The walk commences in an area of thickets, small woods and muddy fields bounded with barbed wire fences – maybe a place fitting for Olivia’s current state of mind. However, we are soon treated to some descriptive nature writing,
The first pipistrelles were crossing Coos Lane as I reached the water. It was just after sunset and everything had stilled, the sky shot faintly with rose. The reflections in the lake seemed sunk very deep. The water pleated as the carp sank and climbed, occasionally breaking the surface to shivers. Beneath them, the slow clouds made their way east. At the far side of the lake the trees were reflected in sooty green and when the fish jumped there the ripples ran in white concentric circles.
Olivia launches into many passages like this and they capture the quiet stillness of much of the route, which is only disturbed by the noise of passing cars from the roads which are never too far away. As ex-Deputy Books Editor of the Observer newspaper, Olivia Laing’s book is full of literary references. Sometimes these seem slightly overlong (ten pages of Kenneth Grahame of Wind in the Willows fame for example) and I found myself skipping through some of these, but also realised that they are well written and do relate to the landscape she walks through.
The writing is of a style that will be bound to gain Olivia an invitation to next year’s Charleston Festival. Apart from the considerable amount of material on Virginia and Leonard Woolf, she herself often moves into exploring the numinous aspects of her walk,
We navigate by omens such as these. You don’t have to be a poet to be prone to apophenia, to seeking meaningful patterns in the scattered, senseless data of the everyday life. In a certain mood, the earth itself can seem a ouija board, calling out its advice, discharging symbol after symbol, relentless and malevolent, though to ordinary eyes nothing more has happened than a single black and white bird winging down the sky.
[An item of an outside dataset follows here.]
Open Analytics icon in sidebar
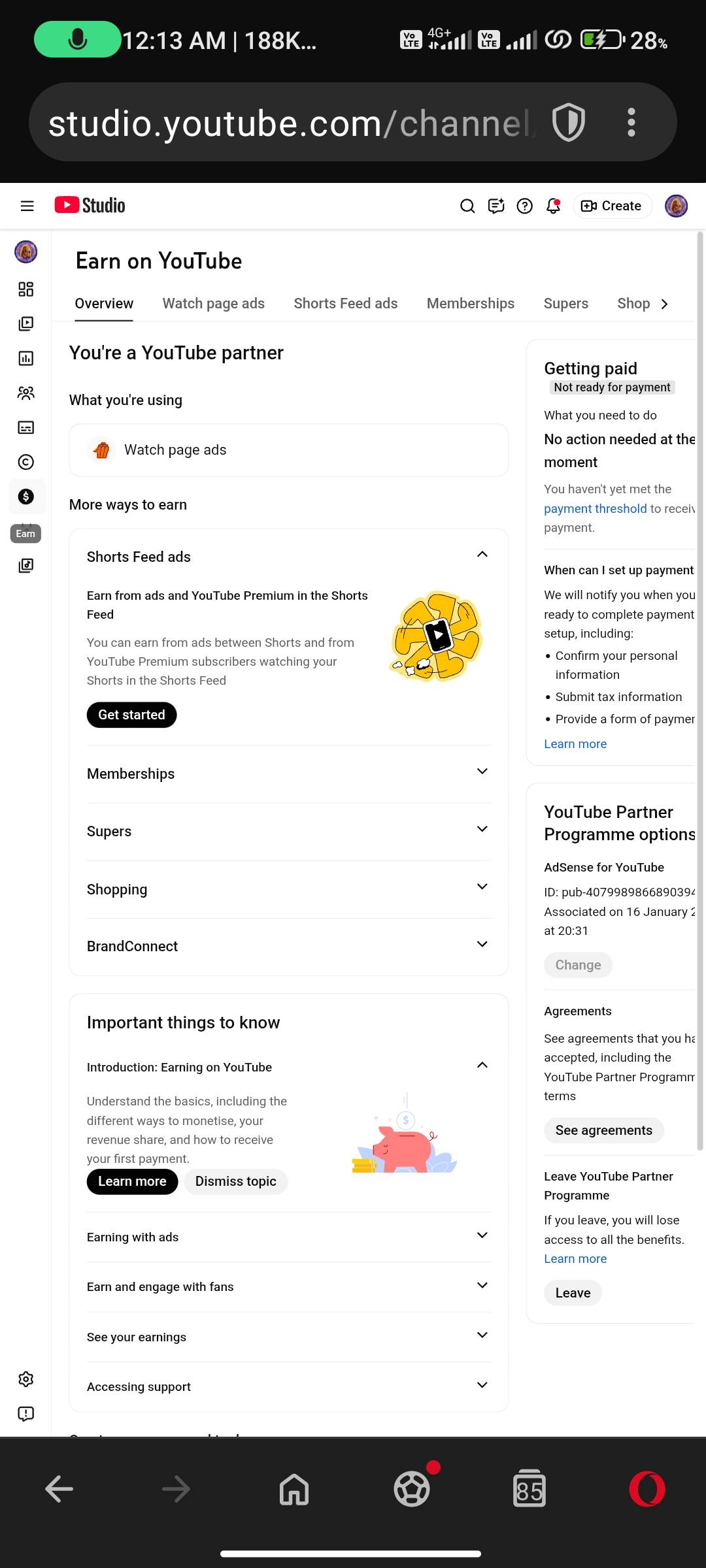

You have to like this sort of digression to really enjoy this book for there is quite a lot of it. I don’t mean to sound churlish, but the synergy with the whole Woolf thing is sometimes a little too laboured and as one who does not take over-much to it all, I found it a bit of a struggle not to giggle at times. My male brain tends to see a walk as a walk, and perhaps an opportunity for some self-reflection, rather than a journey through a symbolic landscape.
Having said that, the history side of the book is excellent – Olivia Laing provides a lovely potted history of the Piltdown Man archaeological scam, a blow by blow account of the little known Battle of Lewes and a fascinating chapter on the terrible floods that came on Lewes in 2000. It would not be fair on the author to commend this book only for its excellent local history (which should make it an essential purchase for anyone who lives in East Sussex), when in reality this is a highly literary walking journal which adds another volume to the burgeoning Woolf-related library.
I feel sorry for making some slightly disparaging remarks about the tone of the book for it really is a very good production all round. Many people will love it and its quality is without doubt. However when I look on my recent reviews I couldn’t help but compare this book with the travel journal of another woman writer – Susie Kelly who in her book, The Valley of Heaven and Hell managed to combine huge amounts of history with without the same high-mindedness of some of Olivia Laing’s writing. I’ll probably give this one a five star review on Amazon, because this book does contribute a great deal to the literature of the area in which I live and despite my hesitations about its tone, its quality is beyond doubt.